───── Dataset entries ─────
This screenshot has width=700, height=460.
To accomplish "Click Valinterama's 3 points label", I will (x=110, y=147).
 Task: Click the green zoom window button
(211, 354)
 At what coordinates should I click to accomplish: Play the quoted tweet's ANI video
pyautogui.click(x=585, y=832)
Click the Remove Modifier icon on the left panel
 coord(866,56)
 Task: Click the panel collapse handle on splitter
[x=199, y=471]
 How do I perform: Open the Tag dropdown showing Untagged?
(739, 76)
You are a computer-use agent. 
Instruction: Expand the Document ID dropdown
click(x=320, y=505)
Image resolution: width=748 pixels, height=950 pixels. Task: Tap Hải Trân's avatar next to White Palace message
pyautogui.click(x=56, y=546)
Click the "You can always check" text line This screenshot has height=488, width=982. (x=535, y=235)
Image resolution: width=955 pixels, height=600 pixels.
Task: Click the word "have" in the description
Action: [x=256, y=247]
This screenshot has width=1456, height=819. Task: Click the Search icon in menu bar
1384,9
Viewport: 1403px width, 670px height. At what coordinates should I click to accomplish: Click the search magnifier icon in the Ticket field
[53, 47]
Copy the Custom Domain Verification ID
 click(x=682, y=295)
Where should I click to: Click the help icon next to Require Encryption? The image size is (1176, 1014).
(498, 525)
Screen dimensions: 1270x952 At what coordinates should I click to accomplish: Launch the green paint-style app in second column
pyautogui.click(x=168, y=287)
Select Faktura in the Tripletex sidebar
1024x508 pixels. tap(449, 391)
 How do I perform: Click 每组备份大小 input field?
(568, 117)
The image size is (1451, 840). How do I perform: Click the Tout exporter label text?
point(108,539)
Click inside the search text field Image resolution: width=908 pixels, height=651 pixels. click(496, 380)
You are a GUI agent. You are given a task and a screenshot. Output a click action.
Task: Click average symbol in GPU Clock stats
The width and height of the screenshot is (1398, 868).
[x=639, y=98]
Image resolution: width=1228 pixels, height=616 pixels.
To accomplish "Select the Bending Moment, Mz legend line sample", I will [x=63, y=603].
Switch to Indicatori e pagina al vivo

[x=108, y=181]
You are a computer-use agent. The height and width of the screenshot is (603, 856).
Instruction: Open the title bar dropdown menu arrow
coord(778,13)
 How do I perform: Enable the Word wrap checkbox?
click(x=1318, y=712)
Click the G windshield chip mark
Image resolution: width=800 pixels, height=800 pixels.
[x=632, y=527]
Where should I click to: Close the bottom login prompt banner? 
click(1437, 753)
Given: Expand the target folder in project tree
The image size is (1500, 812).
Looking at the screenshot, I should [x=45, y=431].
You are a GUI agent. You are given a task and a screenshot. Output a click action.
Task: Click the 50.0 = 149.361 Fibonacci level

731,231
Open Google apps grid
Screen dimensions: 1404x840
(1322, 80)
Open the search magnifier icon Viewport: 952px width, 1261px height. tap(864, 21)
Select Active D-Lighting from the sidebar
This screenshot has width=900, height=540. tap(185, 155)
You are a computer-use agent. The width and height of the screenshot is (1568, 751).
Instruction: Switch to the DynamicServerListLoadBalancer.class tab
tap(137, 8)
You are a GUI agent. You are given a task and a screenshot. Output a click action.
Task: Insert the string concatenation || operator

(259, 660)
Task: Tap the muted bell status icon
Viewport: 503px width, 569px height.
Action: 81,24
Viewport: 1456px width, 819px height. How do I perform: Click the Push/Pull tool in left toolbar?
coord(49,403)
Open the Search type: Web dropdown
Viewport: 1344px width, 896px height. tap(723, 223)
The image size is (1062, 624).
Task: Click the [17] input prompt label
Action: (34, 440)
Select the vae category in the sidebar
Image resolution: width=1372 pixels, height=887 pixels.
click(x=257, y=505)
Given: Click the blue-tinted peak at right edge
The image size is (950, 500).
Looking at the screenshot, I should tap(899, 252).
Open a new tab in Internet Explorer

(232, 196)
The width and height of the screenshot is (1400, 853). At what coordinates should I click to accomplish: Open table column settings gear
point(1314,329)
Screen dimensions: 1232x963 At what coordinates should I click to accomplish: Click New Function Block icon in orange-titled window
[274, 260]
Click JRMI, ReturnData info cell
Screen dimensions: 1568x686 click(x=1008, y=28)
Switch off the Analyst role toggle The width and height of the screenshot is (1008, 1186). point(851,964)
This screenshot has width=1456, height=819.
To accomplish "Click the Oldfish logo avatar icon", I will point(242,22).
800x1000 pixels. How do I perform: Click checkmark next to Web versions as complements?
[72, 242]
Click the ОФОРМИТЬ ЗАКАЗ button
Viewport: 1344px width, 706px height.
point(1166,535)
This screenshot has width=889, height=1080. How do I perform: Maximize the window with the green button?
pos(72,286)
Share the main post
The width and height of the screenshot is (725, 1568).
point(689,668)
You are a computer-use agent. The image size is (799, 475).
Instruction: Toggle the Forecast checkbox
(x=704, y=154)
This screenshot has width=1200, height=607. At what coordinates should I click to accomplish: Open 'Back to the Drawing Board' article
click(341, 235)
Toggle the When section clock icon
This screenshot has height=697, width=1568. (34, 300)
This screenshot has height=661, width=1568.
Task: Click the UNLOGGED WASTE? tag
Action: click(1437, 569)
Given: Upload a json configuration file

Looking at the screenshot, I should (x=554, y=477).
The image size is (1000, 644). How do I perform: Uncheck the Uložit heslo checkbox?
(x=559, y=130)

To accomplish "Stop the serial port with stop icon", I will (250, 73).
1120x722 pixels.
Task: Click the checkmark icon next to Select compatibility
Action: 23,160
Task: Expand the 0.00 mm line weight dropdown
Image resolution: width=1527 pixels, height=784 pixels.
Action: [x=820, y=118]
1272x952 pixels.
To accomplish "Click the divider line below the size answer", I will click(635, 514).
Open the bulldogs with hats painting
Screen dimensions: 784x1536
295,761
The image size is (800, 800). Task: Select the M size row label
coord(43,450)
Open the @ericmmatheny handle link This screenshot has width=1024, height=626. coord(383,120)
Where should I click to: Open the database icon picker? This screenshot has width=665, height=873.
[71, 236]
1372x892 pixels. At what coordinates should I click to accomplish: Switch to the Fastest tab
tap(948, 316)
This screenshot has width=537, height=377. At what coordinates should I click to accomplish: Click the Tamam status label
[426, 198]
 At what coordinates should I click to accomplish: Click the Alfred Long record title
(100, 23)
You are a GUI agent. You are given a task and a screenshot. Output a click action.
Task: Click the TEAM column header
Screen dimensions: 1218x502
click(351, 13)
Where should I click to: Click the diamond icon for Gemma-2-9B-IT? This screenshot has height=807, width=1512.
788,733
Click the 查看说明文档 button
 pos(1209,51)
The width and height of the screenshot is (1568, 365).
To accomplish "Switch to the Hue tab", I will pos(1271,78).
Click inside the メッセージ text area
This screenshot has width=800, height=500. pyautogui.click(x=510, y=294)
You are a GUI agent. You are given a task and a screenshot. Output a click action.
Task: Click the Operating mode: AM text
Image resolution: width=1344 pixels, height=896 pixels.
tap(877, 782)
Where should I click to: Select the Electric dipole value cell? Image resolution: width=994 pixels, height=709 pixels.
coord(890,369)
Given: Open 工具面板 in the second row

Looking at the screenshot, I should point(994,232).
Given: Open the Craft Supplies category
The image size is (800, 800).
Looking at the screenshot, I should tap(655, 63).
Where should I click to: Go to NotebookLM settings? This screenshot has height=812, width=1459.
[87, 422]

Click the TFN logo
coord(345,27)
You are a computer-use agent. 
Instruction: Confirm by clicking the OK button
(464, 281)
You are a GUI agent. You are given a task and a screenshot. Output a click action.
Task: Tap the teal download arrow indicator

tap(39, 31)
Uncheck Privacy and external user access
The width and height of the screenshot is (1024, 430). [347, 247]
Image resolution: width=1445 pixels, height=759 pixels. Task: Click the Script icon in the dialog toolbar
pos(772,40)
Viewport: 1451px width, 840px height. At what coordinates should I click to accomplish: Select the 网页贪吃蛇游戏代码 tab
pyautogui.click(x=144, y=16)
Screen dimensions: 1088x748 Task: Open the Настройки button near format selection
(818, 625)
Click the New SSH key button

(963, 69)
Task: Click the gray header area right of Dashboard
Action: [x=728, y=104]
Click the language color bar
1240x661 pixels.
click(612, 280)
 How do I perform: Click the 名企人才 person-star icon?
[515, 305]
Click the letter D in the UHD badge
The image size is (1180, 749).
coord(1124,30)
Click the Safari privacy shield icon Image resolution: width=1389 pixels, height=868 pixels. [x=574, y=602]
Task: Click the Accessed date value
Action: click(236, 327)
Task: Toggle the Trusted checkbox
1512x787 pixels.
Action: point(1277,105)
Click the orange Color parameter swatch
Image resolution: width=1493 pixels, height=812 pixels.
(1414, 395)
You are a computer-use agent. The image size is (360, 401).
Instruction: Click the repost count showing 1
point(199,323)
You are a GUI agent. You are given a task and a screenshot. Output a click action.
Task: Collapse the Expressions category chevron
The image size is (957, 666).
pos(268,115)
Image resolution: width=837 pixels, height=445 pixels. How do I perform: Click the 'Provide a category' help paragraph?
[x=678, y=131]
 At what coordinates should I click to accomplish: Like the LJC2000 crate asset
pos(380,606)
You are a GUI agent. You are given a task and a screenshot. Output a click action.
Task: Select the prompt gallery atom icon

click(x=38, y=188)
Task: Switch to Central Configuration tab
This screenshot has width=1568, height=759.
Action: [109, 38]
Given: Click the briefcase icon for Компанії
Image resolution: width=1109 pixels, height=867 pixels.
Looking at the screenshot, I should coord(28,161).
─────
Required task: Reproduce the entries between the line holding "How do I perform: Click 每组备份大小 input field?" and the line holding "coord(49,403)", inclusive, with no changes.

Response:
 How do I perform: Click 每组备份大小 input field?
(568, 117)
The image size is (1451, 840). How do I perform: Click the Tout exporter label text?
point(108,539)
Click inside the search text field Image resolution: width=908 pixels, height=651 pixels. click(496, 380)
You are a GUI agent. You are given a task and a screenshot. Output a click action.
Task: Click average symbol in GPU Clock stats
The width and height of the screenshot is (1398, 868).
[x=639, y=98]
Image resolution: width=1228 pixels, height=616 pixels.
To accomplish "Select the Bending Moment, Mz legend line sample", I will [x=63, y=603].
Switch to Indicatori e pagina al vivo

[x=108, y=181]
You are a computer-use agent. The height and width of the screenshot is (603, 856).
Instruction: Open the title bar dropdown menu arrow
coord(778,13)
 How do I perform: Enable the Word wrap checkbox?
click(x=1318, y=712)
Click the G windshield chip mark
Image resolution: width=800 pixels, height=800 pixels.
[x=632, y=527]
Where should I click to: Close the bottom login prompt banner? 
click(1437, 753)
Given: Expand the target folder in project tree
The image size is (1500, 812).
Looking at the screenshot, I should [x=45, y=431].
You are a GUI agent. You are given a task and a screenshot. Output a click action.
Task: Click the 50.0 = 149.361 Fibonacci level

731,231
Open Google apps grid
Screen dimensions: 1404x840
(1322, 80)
Open the search magnifier icon Viewport: 952px width, 1261px height. tap(864, 21)
Select Active D-Lighting from the sidebar
This screenshot has width=900, height=540. tap(185, 155)
You are a computer-use agent. The width and height of the screenshot is (1568, 751).
Instruction: Switch to the DynamicServerListLoadBalancer.class tab
tap(137, 8)
You are a GUI agent. You are given a task and a screenshot. Output a click action.
Task: Insert the string concatenation || operator

(259, 660)
Task: Tap the muted bell status icon
Viewport: 503px width, 569px height.
Action: 81,24
Viewport: 1456px width, 819px height. How do I perform: Click the Push/Pull tool in left toolbar?
coord(49,403)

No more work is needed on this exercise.